It seems like 99% of all design blueprints and examples regarding J2EE assume a web-client. Unfortunately, I am trying to create a backend framework to be accessed by a large java client and am torn between two philosophical directions. Any suggestions or feedback would be greatly
Client accesses a single session bean containing all remote methods (~150) via RMI/IIOP. The session bean could act as a facade with each of the ~150 methods in the session bean forwarding the request to finer grained subobjects/beans.
Client accesses a single session bean containing a single execute() method with an operationCode as one of the parameters. Presumably, a dispatcher would then use the operationCode to broker the request to an appropriate handler or command object. The method signature could might look like: public Object execute(String operationCode, Object params);
Write code to convert the 200+ objects used in the client to xml and back to objects, and access the container via some sort of SOAP/XML-RPC way.
Right now I favor idea 1 simply because it makes retrofitting the client somewhat simpler, but I fear ease of extensibility down the road.
Idea 2 is interesting, but it prevents different exceptions from being thrown on a method-by-method level as well as reducing type safety.

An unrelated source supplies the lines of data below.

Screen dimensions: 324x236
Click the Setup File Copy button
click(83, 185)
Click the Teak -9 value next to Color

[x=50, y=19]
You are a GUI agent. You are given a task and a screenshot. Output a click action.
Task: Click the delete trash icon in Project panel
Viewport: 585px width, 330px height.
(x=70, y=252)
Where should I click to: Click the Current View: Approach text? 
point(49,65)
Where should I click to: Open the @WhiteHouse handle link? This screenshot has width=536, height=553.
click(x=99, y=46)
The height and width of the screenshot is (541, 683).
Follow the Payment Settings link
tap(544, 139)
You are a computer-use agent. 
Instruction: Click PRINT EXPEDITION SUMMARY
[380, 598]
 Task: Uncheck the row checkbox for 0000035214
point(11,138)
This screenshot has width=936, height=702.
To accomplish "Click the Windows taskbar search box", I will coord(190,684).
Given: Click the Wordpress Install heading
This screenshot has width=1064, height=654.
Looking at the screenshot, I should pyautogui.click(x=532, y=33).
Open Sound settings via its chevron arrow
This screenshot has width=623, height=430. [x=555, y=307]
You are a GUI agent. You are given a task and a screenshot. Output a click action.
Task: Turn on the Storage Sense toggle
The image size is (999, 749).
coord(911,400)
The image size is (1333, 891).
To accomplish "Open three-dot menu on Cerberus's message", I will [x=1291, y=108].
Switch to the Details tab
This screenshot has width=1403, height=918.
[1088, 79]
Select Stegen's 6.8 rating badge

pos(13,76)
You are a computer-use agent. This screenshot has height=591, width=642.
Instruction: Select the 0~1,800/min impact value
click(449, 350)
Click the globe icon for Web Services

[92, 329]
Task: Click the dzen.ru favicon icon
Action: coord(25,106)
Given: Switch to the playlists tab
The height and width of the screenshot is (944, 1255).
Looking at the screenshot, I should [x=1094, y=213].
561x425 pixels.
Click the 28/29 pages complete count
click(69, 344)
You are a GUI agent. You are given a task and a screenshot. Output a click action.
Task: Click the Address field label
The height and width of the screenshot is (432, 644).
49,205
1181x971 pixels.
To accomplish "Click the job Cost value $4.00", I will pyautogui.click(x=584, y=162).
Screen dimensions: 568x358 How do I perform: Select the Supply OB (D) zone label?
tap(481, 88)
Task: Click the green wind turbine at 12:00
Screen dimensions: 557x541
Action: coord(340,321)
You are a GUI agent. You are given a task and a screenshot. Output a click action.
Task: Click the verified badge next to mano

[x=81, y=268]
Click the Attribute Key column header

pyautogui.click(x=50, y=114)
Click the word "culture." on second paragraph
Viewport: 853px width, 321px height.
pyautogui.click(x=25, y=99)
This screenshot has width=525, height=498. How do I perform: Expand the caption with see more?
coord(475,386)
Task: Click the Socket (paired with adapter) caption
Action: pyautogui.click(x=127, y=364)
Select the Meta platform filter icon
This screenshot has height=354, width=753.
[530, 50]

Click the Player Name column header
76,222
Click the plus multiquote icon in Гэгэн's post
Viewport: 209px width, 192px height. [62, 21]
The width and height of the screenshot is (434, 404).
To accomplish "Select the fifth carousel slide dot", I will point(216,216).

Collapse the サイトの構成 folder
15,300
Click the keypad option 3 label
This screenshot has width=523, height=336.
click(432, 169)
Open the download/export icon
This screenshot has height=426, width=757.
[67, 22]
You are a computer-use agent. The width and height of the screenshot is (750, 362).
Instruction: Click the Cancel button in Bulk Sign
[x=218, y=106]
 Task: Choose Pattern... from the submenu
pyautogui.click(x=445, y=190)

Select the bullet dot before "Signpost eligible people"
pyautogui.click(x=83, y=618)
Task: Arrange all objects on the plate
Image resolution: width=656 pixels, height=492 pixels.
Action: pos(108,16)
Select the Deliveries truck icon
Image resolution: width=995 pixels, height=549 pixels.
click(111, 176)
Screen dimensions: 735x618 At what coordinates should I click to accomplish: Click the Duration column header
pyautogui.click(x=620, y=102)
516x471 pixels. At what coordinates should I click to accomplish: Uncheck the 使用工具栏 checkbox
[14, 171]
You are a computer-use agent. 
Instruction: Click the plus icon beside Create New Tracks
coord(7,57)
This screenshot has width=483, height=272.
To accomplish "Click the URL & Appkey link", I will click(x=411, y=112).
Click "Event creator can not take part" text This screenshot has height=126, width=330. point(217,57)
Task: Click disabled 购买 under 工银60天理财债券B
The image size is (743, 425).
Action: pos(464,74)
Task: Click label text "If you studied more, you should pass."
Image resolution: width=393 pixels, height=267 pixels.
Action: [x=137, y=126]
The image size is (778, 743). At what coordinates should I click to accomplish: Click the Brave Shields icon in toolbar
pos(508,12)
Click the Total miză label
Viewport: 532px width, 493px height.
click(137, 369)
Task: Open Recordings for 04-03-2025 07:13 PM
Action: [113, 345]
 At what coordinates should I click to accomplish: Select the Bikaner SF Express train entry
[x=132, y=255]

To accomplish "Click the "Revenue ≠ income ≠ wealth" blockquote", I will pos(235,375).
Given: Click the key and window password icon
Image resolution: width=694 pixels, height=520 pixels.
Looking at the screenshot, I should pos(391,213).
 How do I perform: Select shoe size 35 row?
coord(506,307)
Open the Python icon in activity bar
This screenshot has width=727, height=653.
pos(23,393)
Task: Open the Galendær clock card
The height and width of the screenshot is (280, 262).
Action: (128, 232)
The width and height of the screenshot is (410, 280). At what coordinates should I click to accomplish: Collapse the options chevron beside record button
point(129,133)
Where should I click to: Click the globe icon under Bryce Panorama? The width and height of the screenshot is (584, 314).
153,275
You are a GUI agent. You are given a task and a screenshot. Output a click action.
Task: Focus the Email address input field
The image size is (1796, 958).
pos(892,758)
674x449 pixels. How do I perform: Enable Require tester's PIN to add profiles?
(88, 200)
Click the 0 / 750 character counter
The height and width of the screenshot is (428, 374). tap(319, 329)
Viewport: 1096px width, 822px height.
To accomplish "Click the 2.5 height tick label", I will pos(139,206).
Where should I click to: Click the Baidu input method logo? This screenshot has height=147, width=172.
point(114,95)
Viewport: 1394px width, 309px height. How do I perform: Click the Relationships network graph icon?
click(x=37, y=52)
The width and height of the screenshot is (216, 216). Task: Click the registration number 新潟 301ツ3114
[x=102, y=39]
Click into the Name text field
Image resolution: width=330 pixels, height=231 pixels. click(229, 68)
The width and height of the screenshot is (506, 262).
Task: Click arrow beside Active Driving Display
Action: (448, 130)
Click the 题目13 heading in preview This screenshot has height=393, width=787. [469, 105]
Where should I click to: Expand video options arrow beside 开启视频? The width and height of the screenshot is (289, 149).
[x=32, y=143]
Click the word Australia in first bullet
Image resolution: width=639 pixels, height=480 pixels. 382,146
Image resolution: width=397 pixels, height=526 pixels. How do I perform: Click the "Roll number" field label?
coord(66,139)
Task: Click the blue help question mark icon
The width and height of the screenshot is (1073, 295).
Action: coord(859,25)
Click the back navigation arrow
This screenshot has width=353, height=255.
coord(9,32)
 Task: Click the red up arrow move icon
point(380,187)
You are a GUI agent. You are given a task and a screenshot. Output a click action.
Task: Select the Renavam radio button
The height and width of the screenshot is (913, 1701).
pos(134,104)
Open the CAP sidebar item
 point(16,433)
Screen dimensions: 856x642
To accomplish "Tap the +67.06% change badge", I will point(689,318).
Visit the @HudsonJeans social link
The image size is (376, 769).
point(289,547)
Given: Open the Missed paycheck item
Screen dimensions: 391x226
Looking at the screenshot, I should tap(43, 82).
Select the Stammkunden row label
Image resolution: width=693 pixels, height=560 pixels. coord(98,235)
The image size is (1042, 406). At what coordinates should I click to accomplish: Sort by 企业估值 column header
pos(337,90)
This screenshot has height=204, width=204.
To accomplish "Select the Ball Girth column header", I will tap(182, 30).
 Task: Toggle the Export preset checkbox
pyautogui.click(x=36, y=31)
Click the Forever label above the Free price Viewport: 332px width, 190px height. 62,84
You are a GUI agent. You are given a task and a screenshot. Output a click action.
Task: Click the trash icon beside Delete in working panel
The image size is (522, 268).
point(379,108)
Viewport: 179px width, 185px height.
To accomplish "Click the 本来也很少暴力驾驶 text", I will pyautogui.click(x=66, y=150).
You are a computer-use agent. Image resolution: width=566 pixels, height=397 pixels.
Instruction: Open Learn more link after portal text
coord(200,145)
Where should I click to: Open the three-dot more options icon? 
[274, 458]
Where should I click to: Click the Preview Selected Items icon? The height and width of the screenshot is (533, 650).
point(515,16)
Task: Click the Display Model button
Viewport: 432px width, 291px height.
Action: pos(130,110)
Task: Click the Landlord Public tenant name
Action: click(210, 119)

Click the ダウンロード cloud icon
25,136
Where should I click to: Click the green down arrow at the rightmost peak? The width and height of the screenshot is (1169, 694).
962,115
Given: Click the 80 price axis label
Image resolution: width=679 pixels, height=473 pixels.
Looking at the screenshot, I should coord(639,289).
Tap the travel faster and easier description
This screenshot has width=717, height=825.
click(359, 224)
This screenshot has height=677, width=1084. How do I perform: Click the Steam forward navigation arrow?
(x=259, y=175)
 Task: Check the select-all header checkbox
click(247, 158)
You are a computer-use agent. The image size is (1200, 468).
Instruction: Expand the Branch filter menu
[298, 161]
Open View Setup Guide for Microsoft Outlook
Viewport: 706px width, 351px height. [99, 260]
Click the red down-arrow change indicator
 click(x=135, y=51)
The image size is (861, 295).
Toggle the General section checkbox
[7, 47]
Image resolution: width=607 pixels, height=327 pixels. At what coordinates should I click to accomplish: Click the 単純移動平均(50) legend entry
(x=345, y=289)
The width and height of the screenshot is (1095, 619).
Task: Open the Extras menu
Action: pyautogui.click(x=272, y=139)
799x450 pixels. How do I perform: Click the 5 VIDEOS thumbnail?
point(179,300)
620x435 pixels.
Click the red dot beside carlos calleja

Idea 3 does not seem appropriate for many reasons, one being it would take forever.
In idea 1 why just a single session bean.
A bean with 150 methods will be difficult to maintain and
could have performance issues also.
Why not have beans module wise ?
I agree with Badrish(idea 1), it's just that you should split the logic into several Session Beans. One Session Bean should contain only those methods related to a usecase. For example in a Bookstore application, you can use a Session Bean(and related Entity Beans) for authentication, another Session Bean for getting data about books, another Session Bean for buying books on-line. I hope you got the point.
It's not very wise to use just one Session Bean because this will get bigger and harder to maintain as you add more and more situations(usecases) to your application.